+++ Texte extrait +++

New York (awp/afp) - L'action du spécialiste des semi-conducteurs Nvidia a connu, depuis 15 mois, une trajectoire boursière météorique, pour devenir la quatrième capitalisation mondiale, une envolée qui n'a rien d'une bulle, à en croire le marché.

Entre la veille du lancement de ChatGPT, le 30 novembre 2022, qui a déclenché la vogue de l'intelligence artificielle (IA) dite générative, et vendredi, le prix du titre du groupe de Santa Clara (Californie) a été multiplié par cinq.

Le 23 février, Nvidia a franchi le seuil symbolique de 2.000 milliards de dollars de valorisation, une altitude que seuls Microsoft, Apple et le pétrolier Saudi Aramco ont connue.

Un parcours frénétique, pour une entreprise qui ne figure même pas parmi les 150 premières au monde en fonction du chiffre d'affaires, et à peine dans le top 1.000 au nombre d'employés.

Sur le papier, ce coup de chaud rappelle les grandes heures de la bulle internet, qui avaient notamment vu l'action du géant des réseaux de communication Cisco multipliée par huit en 18 mois, au point de devenir, durant quelques minutes, la première capitalisation de la planète, fin mars 2000.

"Sur l'intelligence artificielle en générale, certains s'emballent un peu sur les valorisations. Mais pour Nvidia, c'est justifié par les fondamentaux" de l'entreprise, avance Angelo Zino, analyste de CFRA.

"Il n'y a pas le côté artificiel qu'il y a eu à d'autres époques dans le secteur technologique", estime-t-il.

+++ Données fournies +++

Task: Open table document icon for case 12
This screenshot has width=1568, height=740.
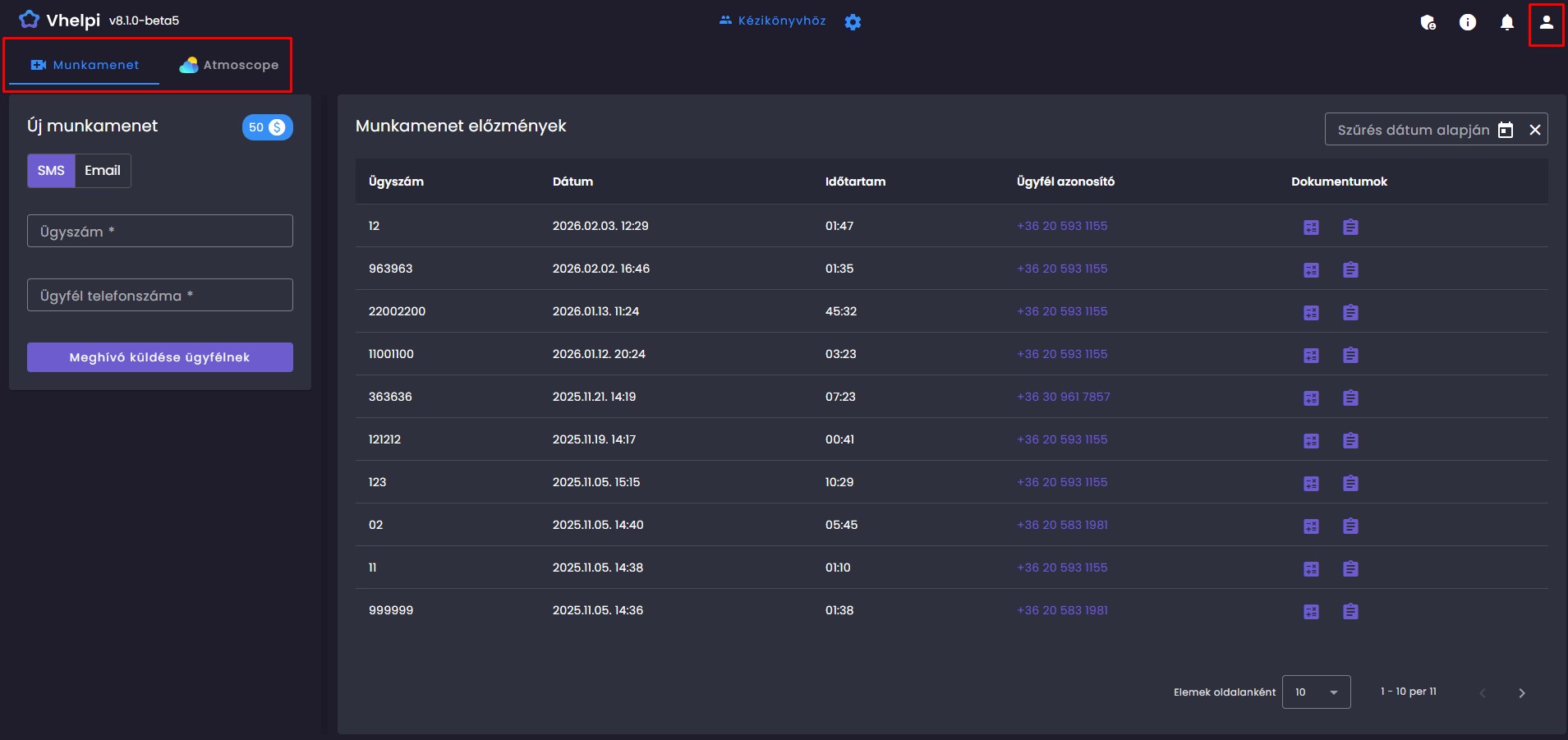Action: coord(1311,228)
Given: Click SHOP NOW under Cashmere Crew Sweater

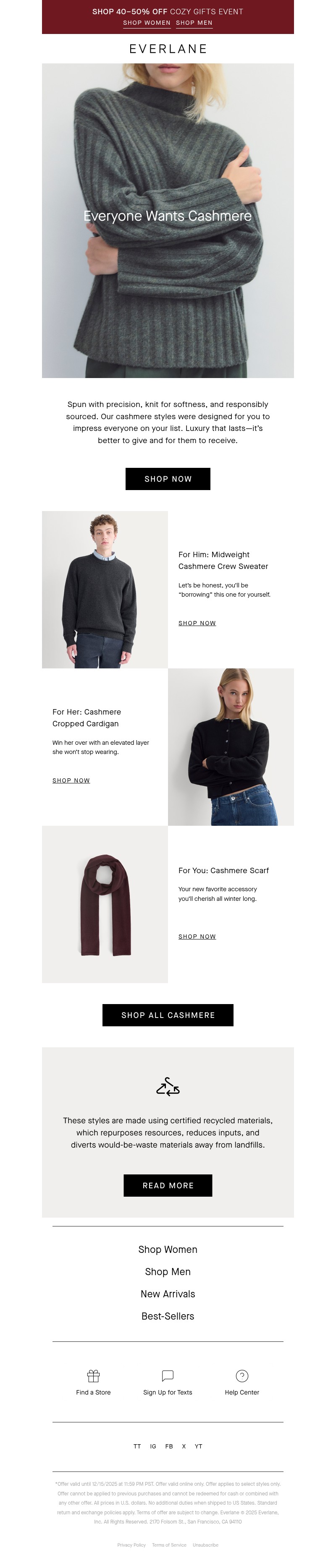Looking at the screenshot, I should coord(197,623).
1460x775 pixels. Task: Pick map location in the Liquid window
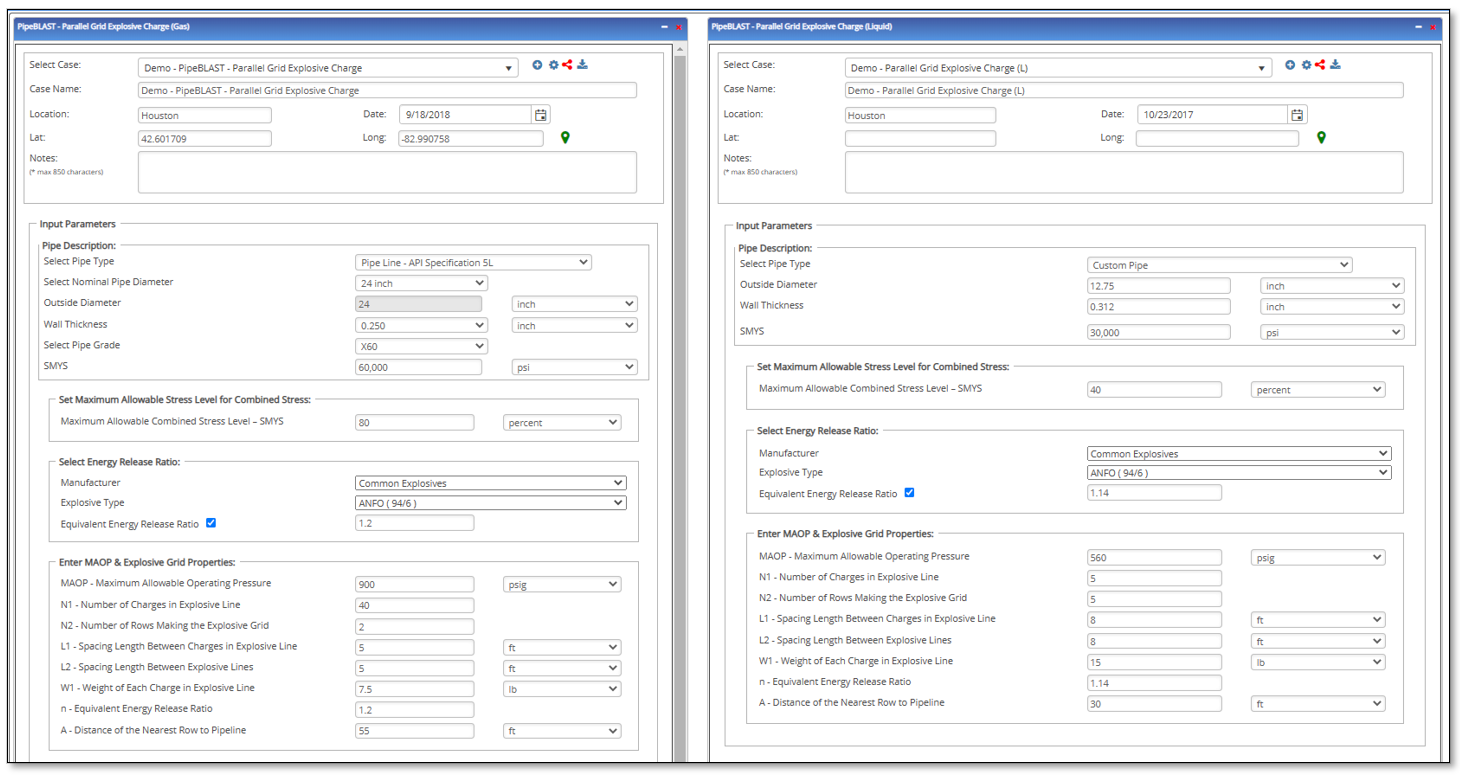click(x=1321, y=137)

+++

Consigne: Recopiez intégralement l'article sur l'envolée boursière de Nvidia, sans en modifier un seul mot.

Corrigé:
New York (awp/afp) - L'action du spécialiste des semi-conducteurs Nvidia a connu, depuis 15 mois, une trajectoire boursière météorique, pour devenir la quatrième capitalisation mondiale, une envolée qui n'a rien d'une bulle, à en croire le marché.

Entre la veille du lancement de ChatGPT, le 30 novembre 2022, qui a déclenché la vogue de l'intelligence artificielle (IA) dite générative, et vendredi, le prix du titre du groupe de Santa Clara (Californie) a été multiplié par cinq.

Le 23 février, Nvidia a franchi le seuil symbolique de 2.000 milliards de dollars de valorisation, une altitude que seuls Microsoft, Apple et le pétrolier Saudi Aramco ont connue.

Un parcours frénétique, pour une entreprise qui ne figure même pas parmi les 150 premières au monde en fonction du chiffre d'affaires, et à peine dans le top 1.000 au nombre d'employés.

Sur le papier, ce coup de chaud rappelle les grandes heures de la bulle internet, qui avaient notamment vu l'action du géant des réseaux de communication Cisco multipliée par huit en 18 mois, au point de devenir, durant quelques minutes, la première capitalisation de la planète, fin mars 2000.

"Sur l'intelligence artificielle en générale, certains s'emballent un peu sur les valorisations. Mais pour Nvidia, c'est justifié par les fondamentaux" de l'entreprise, avance Angelo Zino, analyste de CFRA.

"Il n'y a pas le côté artificiel qu'il y a eu à d'autres époques dans le secteur technologique", estime-t-il.